Two-tier Rustic Chocolate Cake
This is my favorite chocolate cake recipe. It’s so fudgy and delicious and best served as a two-tier cake! … but you can also make it into one bigger cake, a three-tier cake, or into cupcakes.
The Ingredients
Wet
4 eggs
1 cup filtered water (or milk of choice; you can also use orange juice if you want a hint of orange flavor… so good)
3/4 cup coconut oil (melted and cooled)
Dry
3 cups (packed) almond flour
1/4 cup coconut flour
1 cup coconut sugar
3/4 cup cacao powder or cocoa powder
1 tsp salt
2 teaspoons baking soda + 1 tbsp apple cider vinegar
For the frosting
2 cans of coconut cream (chilled overnight in the fridge)
2 tsp vanilla extract
3-5 tbsp maple syrup (to taste)
pinch of salt
optional: if your coconut cream is very liquidy (some are thick the whole can through, others are more runny) you may need 2-4 tbsp of arrowroot powder to thicken it into a frosting consistency.
optional: 1-2 tbsp cacao powder if you want the frosting to be chocolate instead of vanilla.
Instructions
Preheat the oven to 350F
Mix all the dry ingredients in a big bowl, then add the wet ingredients and mix again until smooth.
Pour your cake mix into your chosen cake pan (oiled with coconut oil) and bake according to the size of that pan and how hot your oven runs. For my two-tiered 8x8 cake (in photos), it’s about 30-35 mins. Ideally, keep an eye on the cake after 25 minutes, and it’s finished when the top is no longer shiny, slightly firm to the touch, and you will notice the sides start to crack a little bit.
Remove from oven and cool completely (first on the counter, then in the fridge). This is important because otherwise, the icing will melt!
For the icing, add all ingredients into a blender and blend for 30-60 seconds. To remove the cream from the cans, make sure to handle the cold cream gently, opening the can without shaking it and scooping out the cream (discard the water). If you have a hand mixer, this works even better to whip the frosting, but not necessary. You might have to add some tapioca starch if the coconut cream you get is on the thinner side. Add in 1 tbsp at a time! Note: for all chocolate frosting, add in the cacao. You can also make it vanilla by omitting the cacao, then split the icing into two and use the vanilla for the middle layer, and then add cacao and mix the second half to have chocolate outside/ vanilla inside.

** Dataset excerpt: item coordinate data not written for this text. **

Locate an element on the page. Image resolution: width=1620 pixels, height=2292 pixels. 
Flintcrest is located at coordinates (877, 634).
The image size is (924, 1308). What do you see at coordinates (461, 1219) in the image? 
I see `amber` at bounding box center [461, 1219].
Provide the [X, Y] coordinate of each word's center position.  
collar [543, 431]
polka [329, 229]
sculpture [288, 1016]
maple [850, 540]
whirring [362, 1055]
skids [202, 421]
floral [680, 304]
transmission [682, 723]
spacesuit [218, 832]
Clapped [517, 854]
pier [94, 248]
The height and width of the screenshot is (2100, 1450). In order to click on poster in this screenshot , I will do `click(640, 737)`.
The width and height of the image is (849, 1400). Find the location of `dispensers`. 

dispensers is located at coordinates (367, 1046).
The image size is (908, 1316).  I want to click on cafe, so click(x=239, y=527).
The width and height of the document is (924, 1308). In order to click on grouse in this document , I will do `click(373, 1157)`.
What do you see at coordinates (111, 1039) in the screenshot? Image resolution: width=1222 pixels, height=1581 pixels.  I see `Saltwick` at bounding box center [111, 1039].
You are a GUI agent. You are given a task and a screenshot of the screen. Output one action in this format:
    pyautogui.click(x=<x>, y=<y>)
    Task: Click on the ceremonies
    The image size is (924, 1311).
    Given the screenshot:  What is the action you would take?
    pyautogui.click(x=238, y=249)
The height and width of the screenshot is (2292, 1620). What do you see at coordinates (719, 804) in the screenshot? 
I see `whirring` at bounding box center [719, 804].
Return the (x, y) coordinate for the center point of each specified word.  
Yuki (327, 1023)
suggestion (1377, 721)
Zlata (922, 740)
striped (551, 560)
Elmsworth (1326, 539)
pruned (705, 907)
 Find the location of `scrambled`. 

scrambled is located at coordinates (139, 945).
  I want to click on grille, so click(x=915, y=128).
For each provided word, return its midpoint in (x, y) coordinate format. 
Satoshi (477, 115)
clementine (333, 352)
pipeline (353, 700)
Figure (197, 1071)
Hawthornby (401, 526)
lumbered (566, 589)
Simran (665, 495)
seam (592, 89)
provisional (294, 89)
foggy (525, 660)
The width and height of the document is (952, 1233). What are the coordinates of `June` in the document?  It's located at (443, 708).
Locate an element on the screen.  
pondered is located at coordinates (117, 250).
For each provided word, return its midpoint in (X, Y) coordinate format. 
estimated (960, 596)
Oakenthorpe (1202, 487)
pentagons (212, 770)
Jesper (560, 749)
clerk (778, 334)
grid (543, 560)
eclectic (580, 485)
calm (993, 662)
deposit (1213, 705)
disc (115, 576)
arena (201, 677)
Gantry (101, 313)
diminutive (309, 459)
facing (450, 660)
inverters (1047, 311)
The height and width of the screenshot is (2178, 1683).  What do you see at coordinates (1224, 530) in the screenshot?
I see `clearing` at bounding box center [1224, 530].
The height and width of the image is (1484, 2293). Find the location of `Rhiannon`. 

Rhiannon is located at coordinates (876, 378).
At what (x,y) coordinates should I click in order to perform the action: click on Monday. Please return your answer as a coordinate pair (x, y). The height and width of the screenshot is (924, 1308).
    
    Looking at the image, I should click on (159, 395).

When the cake is fully cooled, ice the middle, add the second layer, and ice the top.
Coconut cream melts at room temp, so return your cake into the fridge until its ready to serve!
The cake honestly gets better every day in the fridge so if you can, make it an entire day ahead of when you want to serve it!
I’ve made this cake so many times with so many variations! You can add fresh fruit flowers, bake them into cupcakes, or into a 3-tier cake!